Information provided -
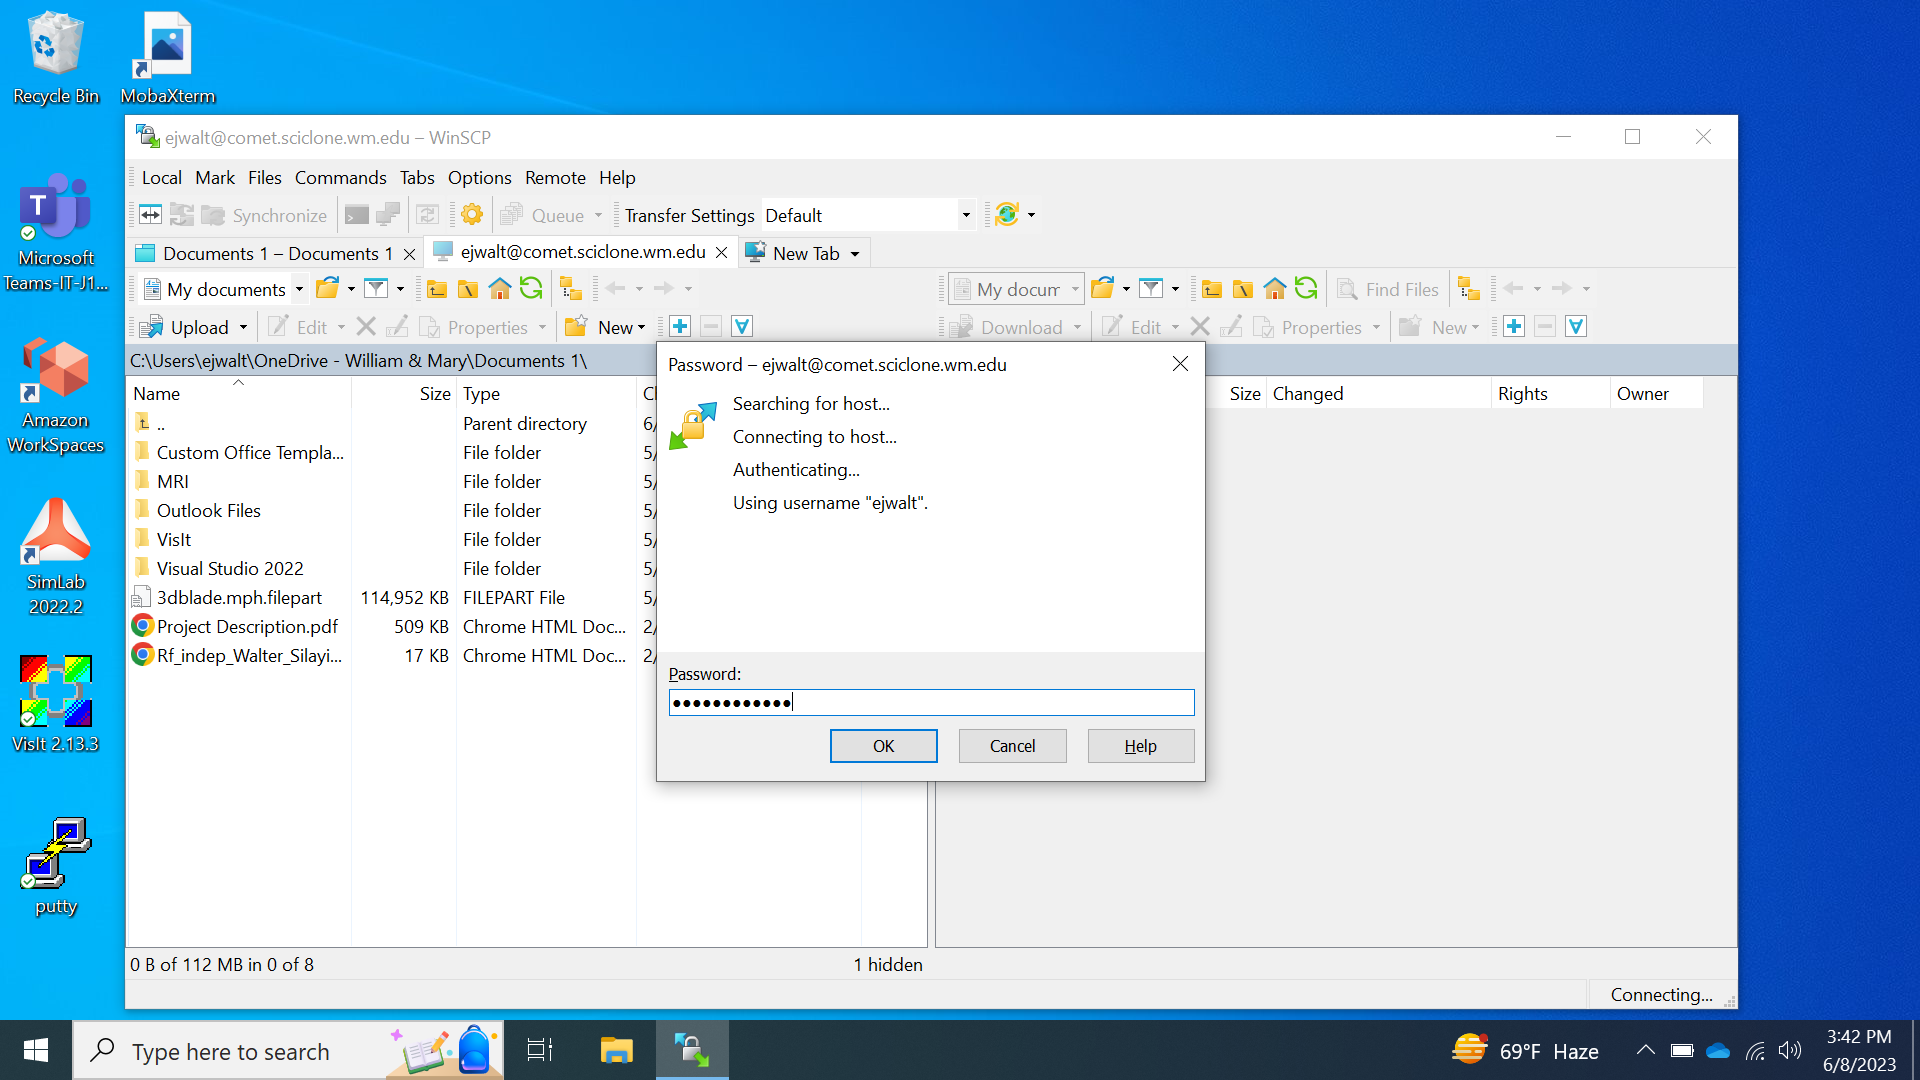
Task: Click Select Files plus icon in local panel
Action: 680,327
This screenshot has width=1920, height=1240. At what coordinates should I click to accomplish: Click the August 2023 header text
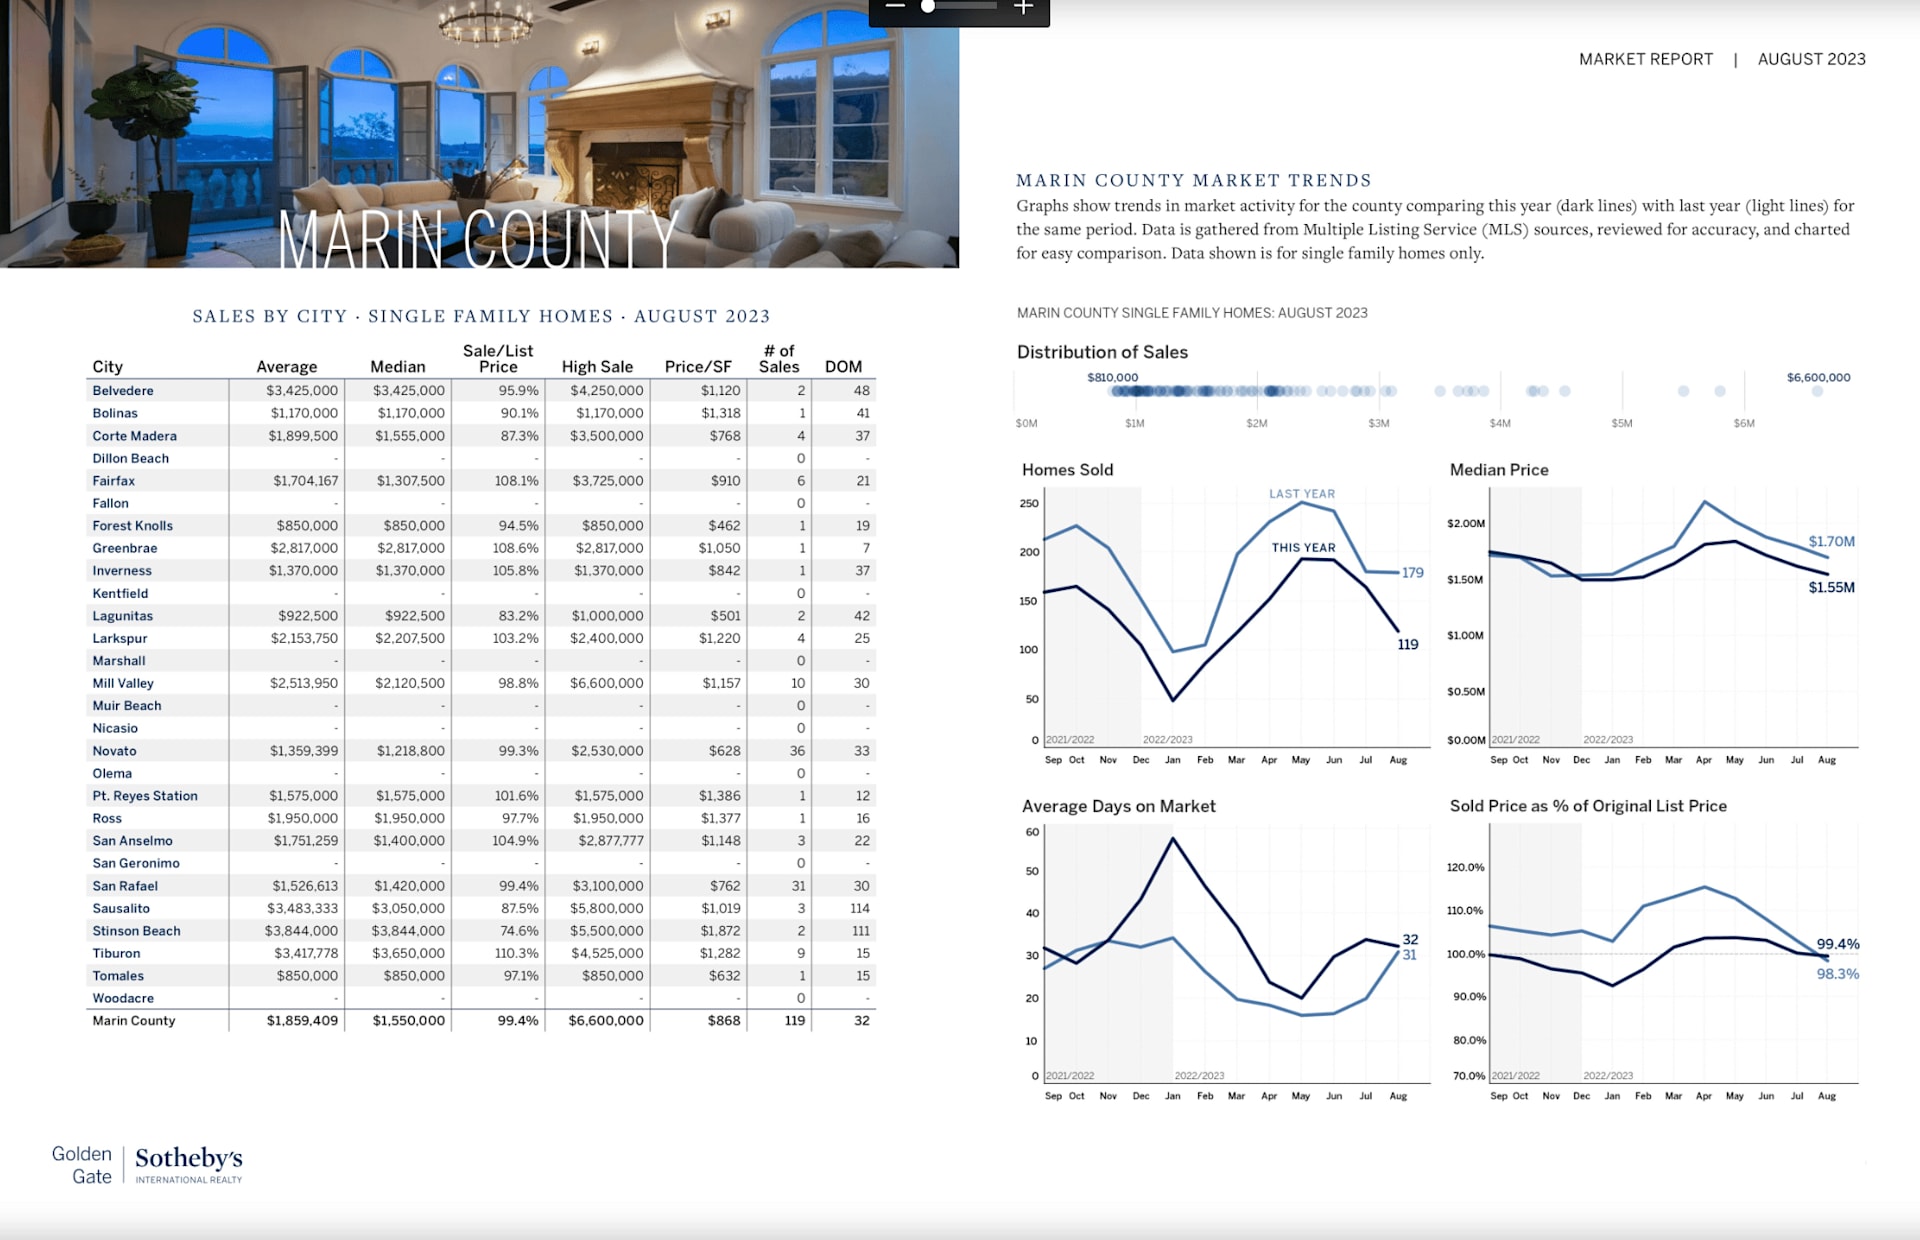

* * *

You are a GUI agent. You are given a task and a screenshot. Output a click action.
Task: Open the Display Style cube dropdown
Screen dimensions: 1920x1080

Problem description -
If a line in the data above contains "screenshot", return that line.

Answer -
This screenshot has width=1920, height=1240. At what coordinates should I click to accomplish: Click the August 2023 header text
You are a GUI agent. You are given a task and a screenshot. Output a click action.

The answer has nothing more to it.